● **TEXT PROVIDED**
■ ■ ■

*This newsletter is based on information available as of 30 August 2022.
On 24 June 2022, the Energy Charter Secretariat (“Secretariat”) announced the agreement-in-principle on a modernized Energy Charter Treaty (“ECT” or “Treaty”) by its contracting states. The agreement-in-principle marks the end of a five-year period of preparation and negotiations which began two decades after the Treaty entered into force in 1998. The ECT has since been criticized for overly focusing on investor protection at the expense of host states. Additionally, there have been increasing calls in the EU for replacing conventional energy (e.g., fossil fuels) with ‘clean’ energy to combat climate change. The ECT reform is hence the result of a quest for stronger recognition of the contracting states’ right to regulate and the environmental movement. Notably, investor-state arbitration between an EU investor and an EU Member State (“intra-EU investment arbitration”) will no longer be available.

■ ■ ■

● **DATA IN THIS EXERCISE**

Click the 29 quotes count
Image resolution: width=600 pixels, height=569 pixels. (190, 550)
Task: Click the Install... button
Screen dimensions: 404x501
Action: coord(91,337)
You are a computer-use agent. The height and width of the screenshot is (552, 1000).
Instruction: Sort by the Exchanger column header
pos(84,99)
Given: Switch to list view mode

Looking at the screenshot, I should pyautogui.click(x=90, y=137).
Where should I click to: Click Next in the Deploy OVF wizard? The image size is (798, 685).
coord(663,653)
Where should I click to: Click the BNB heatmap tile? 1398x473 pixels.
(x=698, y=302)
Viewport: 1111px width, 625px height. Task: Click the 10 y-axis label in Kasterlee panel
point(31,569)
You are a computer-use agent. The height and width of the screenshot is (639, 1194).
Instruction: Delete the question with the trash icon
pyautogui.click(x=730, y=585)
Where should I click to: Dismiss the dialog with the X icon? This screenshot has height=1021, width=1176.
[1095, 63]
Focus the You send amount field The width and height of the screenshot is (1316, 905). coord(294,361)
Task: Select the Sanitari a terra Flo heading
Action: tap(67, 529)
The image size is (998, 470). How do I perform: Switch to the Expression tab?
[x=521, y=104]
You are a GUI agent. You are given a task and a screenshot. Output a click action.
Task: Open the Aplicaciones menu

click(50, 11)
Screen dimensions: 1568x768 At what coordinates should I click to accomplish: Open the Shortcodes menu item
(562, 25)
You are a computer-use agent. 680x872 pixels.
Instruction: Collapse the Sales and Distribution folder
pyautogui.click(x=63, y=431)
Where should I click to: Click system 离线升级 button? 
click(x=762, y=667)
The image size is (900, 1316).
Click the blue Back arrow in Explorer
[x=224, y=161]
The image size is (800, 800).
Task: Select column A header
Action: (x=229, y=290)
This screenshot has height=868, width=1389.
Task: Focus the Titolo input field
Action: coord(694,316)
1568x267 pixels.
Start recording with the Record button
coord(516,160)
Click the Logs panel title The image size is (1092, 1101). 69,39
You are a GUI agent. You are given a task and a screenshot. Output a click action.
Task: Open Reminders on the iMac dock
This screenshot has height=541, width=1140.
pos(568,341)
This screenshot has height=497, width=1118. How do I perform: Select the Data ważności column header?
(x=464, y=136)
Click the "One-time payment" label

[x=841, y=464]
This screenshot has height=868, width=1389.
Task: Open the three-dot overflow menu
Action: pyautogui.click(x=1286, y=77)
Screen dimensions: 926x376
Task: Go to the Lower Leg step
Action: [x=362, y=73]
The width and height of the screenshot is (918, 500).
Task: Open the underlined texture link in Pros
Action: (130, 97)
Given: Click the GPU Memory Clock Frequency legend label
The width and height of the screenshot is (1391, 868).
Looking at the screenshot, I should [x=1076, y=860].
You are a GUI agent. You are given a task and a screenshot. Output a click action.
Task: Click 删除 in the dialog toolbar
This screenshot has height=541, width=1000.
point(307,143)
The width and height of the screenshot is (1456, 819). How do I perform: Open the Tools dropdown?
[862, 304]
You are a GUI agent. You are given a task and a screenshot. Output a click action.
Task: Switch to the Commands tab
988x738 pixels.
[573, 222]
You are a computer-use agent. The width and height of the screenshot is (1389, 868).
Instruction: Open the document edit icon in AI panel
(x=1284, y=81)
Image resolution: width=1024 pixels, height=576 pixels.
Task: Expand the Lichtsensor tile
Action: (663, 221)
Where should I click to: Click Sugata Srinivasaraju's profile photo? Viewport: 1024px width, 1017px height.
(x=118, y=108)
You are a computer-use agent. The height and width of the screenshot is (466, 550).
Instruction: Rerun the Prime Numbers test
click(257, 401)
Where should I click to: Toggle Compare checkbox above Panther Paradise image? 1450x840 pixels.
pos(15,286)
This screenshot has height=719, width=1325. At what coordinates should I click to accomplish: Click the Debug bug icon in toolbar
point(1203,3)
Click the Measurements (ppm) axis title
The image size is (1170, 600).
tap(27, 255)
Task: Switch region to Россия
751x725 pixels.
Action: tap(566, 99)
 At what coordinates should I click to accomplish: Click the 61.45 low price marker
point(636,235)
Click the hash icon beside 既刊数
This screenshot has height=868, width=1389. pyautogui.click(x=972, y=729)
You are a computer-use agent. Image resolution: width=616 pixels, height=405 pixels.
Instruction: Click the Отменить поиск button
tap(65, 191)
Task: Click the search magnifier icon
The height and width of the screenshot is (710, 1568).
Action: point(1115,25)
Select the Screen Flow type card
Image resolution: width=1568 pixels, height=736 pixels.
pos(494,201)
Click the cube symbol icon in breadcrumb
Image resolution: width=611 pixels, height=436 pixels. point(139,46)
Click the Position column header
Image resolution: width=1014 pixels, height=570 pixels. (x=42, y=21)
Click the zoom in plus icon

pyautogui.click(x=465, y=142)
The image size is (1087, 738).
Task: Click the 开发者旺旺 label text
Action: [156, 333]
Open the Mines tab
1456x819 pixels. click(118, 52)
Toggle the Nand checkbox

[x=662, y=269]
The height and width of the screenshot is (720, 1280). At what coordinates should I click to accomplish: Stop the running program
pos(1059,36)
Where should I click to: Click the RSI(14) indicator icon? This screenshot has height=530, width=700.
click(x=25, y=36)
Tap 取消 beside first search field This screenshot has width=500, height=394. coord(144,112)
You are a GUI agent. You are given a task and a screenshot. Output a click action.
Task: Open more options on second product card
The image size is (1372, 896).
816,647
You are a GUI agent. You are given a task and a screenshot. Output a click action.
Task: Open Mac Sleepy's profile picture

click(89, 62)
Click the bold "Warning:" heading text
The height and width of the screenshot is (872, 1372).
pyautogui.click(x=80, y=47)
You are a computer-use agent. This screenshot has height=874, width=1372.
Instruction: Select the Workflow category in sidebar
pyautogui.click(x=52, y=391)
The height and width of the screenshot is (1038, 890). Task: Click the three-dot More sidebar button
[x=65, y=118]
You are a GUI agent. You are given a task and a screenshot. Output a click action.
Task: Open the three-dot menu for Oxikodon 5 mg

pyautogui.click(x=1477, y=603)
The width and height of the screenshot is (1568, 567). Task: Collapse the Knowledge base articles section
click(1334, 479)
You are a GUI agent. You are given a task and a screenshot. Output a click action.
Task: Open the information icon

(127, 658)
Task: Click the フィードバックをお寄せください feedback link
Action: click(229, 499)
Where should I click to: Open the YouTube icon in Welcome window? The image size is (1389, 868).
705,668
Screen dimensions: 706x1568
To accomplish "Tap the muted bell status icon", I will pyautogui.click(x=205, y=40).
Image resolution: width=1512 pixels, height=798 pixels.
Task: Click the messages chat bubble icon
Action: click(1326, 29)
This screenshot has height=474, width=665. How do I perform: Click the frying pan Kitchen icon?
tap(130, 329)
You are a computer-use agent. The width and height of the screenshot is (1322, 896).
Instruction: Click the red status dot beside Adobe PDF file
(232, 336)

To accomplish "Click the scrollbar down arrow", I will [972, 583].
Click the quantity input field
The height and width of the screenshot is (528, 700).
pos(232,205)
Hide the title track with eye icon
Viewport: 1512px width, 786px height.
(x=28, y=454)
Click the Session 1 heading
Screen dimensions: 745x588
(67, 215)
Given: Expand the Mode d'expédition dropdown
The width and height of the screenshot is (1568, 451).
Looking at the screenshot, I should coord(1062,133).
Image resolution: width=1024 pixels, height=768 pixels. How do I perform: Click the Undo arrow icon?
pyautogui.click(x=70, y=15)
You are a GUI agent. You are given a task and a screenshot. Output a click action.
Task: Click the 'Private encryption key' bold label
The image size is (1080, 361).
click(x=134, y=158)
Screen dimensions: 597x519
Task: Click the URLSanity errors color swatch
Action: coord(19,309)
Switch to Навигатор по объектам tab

■ ■ ■

● **DIRECTIONS**
1) In the records, could you edit the lines from the first one through the line containing "pyautogui.click(x=730, y=585)", changing "Instruction" to "Directive" and leaving everything else as it is?
2) Could you carry on the newsletter about the modernized Energy Charter Treaty from the point where it stops?

● **RESULTS**
1)
Click the 29 quotes count
Image resolution: width=600 pixels, height=569 pixels. (190, 550)
Task: Click the Install... button
Screen dimensions: 404x501
Action: coord(91,337)
You are a computer-use agent. The height and width of the screenshot is (552, 1000).
Directive: Sort by the Exchanger column header
pos(84,99)
Given: Switch to list view mode

Looking at the screenshot, I should pyautogui.click(x=90, y=137).
Where should I click to: Click Next in the Deploy OVF wizard? The image size is (798, 685).
coord(663,653)
Where should I click to: Click the BNB heatmap tile? 1398x473 pixels.
(x=698, y=302)
Viewport: 1111px width, 625px height. Task: Click the 10 y-axis label in Kasterlee panel
point(31,569)
You are a computer-use agent. The height and width of the screenshot is (639, 1194).
Directive: Delete the question with the trash icon
pyautogui.click(x=730, y=585)

2)
This newsletter will set out the upcoming amendments on the basis of the Secretariat’s communication summarizing the agreement-in-principle, which is yet to be unveiled. Section 2 will highlight key changes to the protection of investors, including the Treaty’s scope of application, as well as the substantive and procedural changes. Section 3 will explain how Japanese companies with operations in the EU can prepare for the amended ECT.
2. Key expected amendments to the ECT
The most salient amendments include:
- A narrower definition of protected investors and investments;
- An optional exclusion of fossil fuel investments precluding investment arbitration in this sector;
- Clarification of standards of protection and greater emphasis of the host states’ right to regulate; and
- The exclusion of intra-EU investment arbitration.
a. Scope of investor protection
Definition of “Investment” (point 2): Article 1(6) of the ECT will be revised to (i) include criteria for identifying an investment, inter alia, commitment of capital, expectation of gain, certain duration and assumption of risk, and (ii) require an investment to be openly lawful, i.e., in accordance with the applicable laws of a host state. Further, there will be carve-outs (identifying investments that will not be protected) for (i) judicial and administrative decisions and arbitral awards, (ii) monetary or credit claims from purely commercial transactions involving the sale of goods and services, and (iii) certain public debt instruments.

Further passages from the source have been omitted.